▶ _TEXTE À EXAMINER_

Le vocabulaire martial n’est donc ni nouveau ni étonnant. Il n’est que l’expression d’une vieille idéologie où désirer un enfant, le concevoir, le chérir, l’accompagner dans son épanouissement est totalement secondaire.

Dans le débat politique, la question de la natalité est une marotte de l’extrême-droite qui voit en ce sujet un “outil” de lutte contre l’immigration. Selon vous, Emmanuel Macron s’aligne-t-il sur ce narratif ?

Le terme « réarmement » répété à plusieurs reprises est emprunté au vocabulaire d’extrême droite, toujours inquiète du « déclin de la France ». Alors oui, c’est un alignement.

Dans Le ventre des femmes, l’histoire de la Réunion illustre comment l’État français, dans les années 60-70, a encouragé les femmes blanches à procréer pendant qu’il restreignait le droit de se reproduire des femmes non blanches. Voyez-vous un parallèle avec ces récentes déclarations ?

En mars 2023, à Mayotte, Olivier Brahic, directeur de l’Agence régionale de la santé, un haut cadre de l’État en quelque sorte, déclarait : « Je n’aime pas beaucoup ce terme, mais c’est cela : on va proposer aux jeunes mères une stérilisation. En clair, on leur proposera de leur ligaturer les trompes ». On entendrait ça en France ? C’est sur ce département français qu’on a d’abord entendu dire qu’il fallait revoir le droit du sol, que les femmes faisaient trop d’enfants qui naissaient français et donc que ça posait problème.

▶ _CONSIGNES DE TRAVAIL_
1. Répondez aux questions suivantes à l'aide du texte sur la natalité.
(a) À quel vocabulaire le terme « réarmement » est-il emprunté ?
(b) Quelle fonction Olivier Brahic occupait-il à Mayotte en mars 2023 ?
(c) À quelle période l'histoire de la Réunion évoquée dans Le ventre des femmes se rapporte-t-elle ?
2. Recopiez fidèlement le passage du texte sur la natalité qui commence par « Dans le débat » et se termine par « ce narratif ? ».
3. Prolongez le texte sur la natalité à partir de sa dernière phrase.

▶ _DONNÉES AFFICHÉES_
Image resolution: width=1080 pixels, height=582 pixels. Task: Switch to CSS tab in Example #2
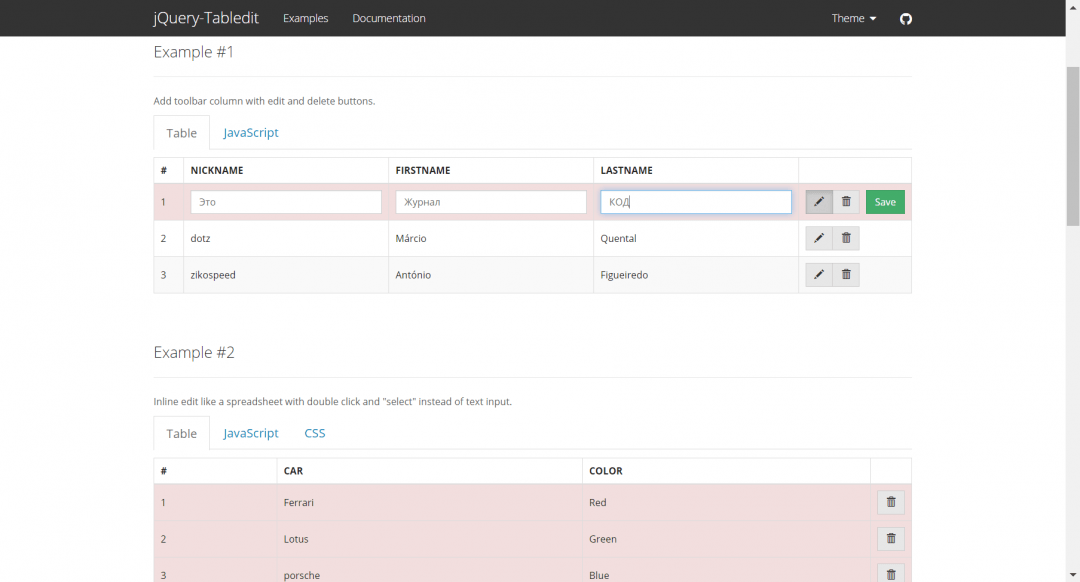[x=315, y=433]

▶ _RÉSULTATS DE L'EXERCICE_
1.
(a) Au vocabulaire d'extrême droite.
(b) Il était directeur de l'Agence régionale de la santé.
(c) Aux années 60-70.

2.
Dans le débat politique, la question de la natalité est une marotte de l’extrême-droite qui voit en ce sujet un “outil” de lutte contre l’immigration. Selon vous, Emmanuel Macron s’aligne-t-il sur ce narratif ?

3.
Le vieux discours raciste de la menace d’invasions non blanches demeure actif

À Mayotte, la population est en majorité noire et musulmane, on en déduit que pour un homme blanc, la stérilisation de femmes noires et musulmanes est souhaitable. En France, par contre, à la même époque, Macron s’inquiétait de la baisse de la natalité. Je ne pense pas que la démographie ait été déracialisée, ni en France, ni au niveau mondial. Le vieux discours raciste de la menace d’invasions non blanches demeure actif.

Toujours dans Le ventre des femmes, vous exposez le choix stratégique de la France coloniale et esclavagiste, a fait entre « l’importation de la main d’œuvre » et sa reproduction. Pensez-vous que l’histoire se répète ?

Le choix stratégique de la France dans ses colonies esclavagistes a été d’importer de la main d’œuvre ». Dans les colonies post-esclavagistes de surexploiter la main d’œuvre, et en France de faire venir de la main d’œuvre de pays européens puis de ses ex-colonies dans des conditions affreuses d’exploitation et de racisme.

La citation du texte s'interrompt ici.